| PAGE TEXT |
American transgender actress (1926–1989)

Christine Jorgensen (/ˈdʒɔrgənsən/; May 30, 1926 – May 3, 1989) was an American actress, singer, and transgender activist. A trans woman, she was the first person to become widely known in the United States for having sex reassignment surgery.

In 1944, Jorgensen was drafted into the U.S. Army during World War II. After she served as a military clerical worker, Jorgensen attended several schools, worked, and pursued a photography career. During this time, she learned about sex reassignment surgery and traveled to Europe, where in Copenhagen, Denmark, she obtained special permission to undergo a series of operations beginning in 1951.

Upon her return to the United States in the early 1950s, her transition was the subject of a New York Daily News front-page story. She became an instant celebrity, known for her directness and polished wit, and used the platform to advocate for transgender people.

Her 1967 autobiography Christine Jorgensen: A Personal Autobiography sold almost 450,000 copies. Throughout her career, she gave lectures at colleges and universities on the topics of transsexuality. According to publicist Chris Costello, Jorgensen hated the term "transsexual", preferring to refer to herself simply as someone who had gone through a "sex change."

==Early life==
Jorgensen was the second child of carpenter and contractor George William Jorgensen and his wife, Florence Davis Hansen. She was raised in the Belmont neighborhood of the Bronx, New York City, and baptized a Lutheran. She described herself as a "frail, blond, introverted little boy who ran from fistfights and rough-and-tumble games".

Jorgensen graduated from Christopher Columbus High School in 1945 and was soon drafted into the U.S. Army at 19. After being discharged from the Army, she attended Mohawk Valley Community College in Utica, New York; the Progressive School of Photography in New Haven, Connecticut; and the Manhattan Medical and Dental Assistant School in New York City. She also worked briefly for Pathé News.

==Gender transition==
Returning to New York after military service, and increasingly concerned over, as one obituary later called it, a "lack of male physical development", Jorgensen heard about sex reassignment surgery. She began taking estrogen in the form of ethinylestradiol. She started researching the surgery with the help of Joseph Angelo, the husband of a classmate at the Manhattan Medical and Dental Assistant School. Jorgensen intended to go to Sweden, where the only doctors worldwide who performed the surgery were located. During a stopover in Copenhagen to visit relatives, she met Christian Hamburger, a Danish endocrinologist and specialist in rehabilitative hormonal therapy associated with the Serum Institute. Jorgensen stayed in Denmark and underwent hormone replacement therapy under Hamburger's direction. She chose the name Christine in honor of Hamburger.

| EXERCISE INSTRUCTIONS |
1: Translate this sentence from the text on Christine Jorgensen into Spanish: "She chose the name Christine in honor of Hamburger."
2: Decide whether each statement agrees with the text on Christine Jorgensen. Answer yes or no for each and quote the deciding words of the text.
(a) Jorgensen graduated from Christopher Columbus High School in 1945.
(b) Jorgensen originally planned to have the surgery in Denmark.
(c) Her 1967 autobiography sold more than a million copies.
3: From the text on Christine Jorgensen, transcribe everything from "American transgender actress" down to "beginning in 1951.".

| COLLECTED MATERIAL |
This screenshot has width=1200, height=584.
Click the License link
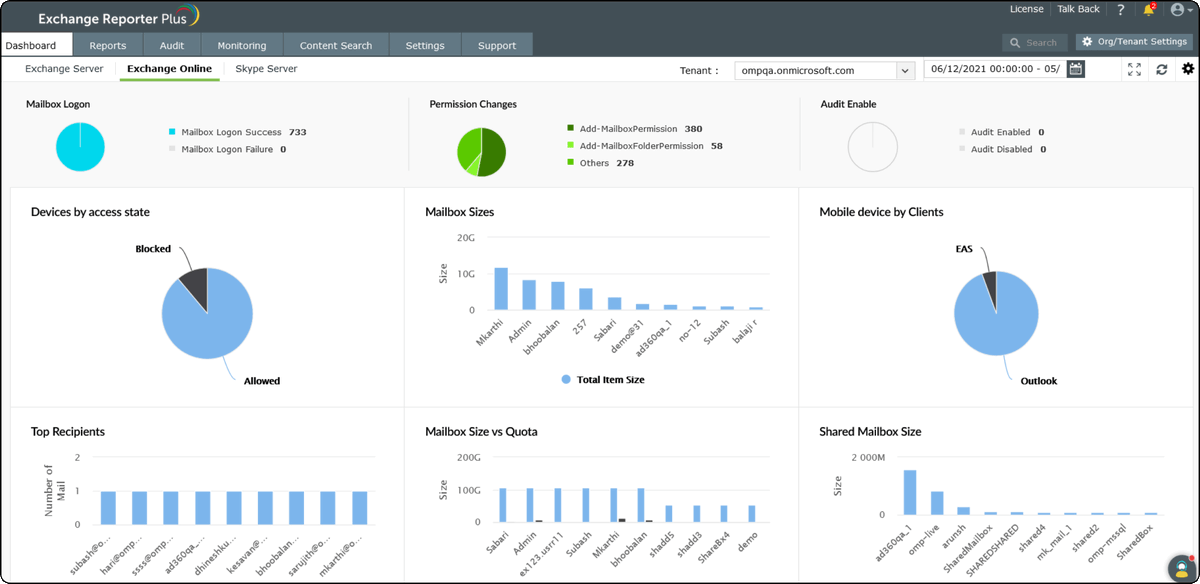pos(1026,9)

| RESULTS FOR THE EXERCISE |
1: Eligió el nombre Christine en honor a Hamburger.

2:
(a) Yes: "Jorgensen graduated from Christopher Columbus High School in 1945"
(b) No: "Jorgensen intended to go to Sweden, where the only doctors worldwide who performed the surgery were located."
(c) No: "sold almost 450,000 copies"

3:
American transgender actress (1926–1989)

Christine Jorgensen (/ˈdʒɔrgənsən/; May 30, 1926 – May 3, 1989) was an American actress, singer, and transgender activist. A trans woman, she was the first person to become widely known in the United States for having sex reassignment surgery.

In 1944, Jorgensen was drafted into the U.S. Army during World War II. After she served as a military clerical worker, Jorgensen attended several schools, worked, and pursued a photography career. During this time, she learned about sex reassignment surgery and traveled to Europe, where in Copenhagen, Denmark, she obtained special permission to undergo a series of operations beginning in 1951.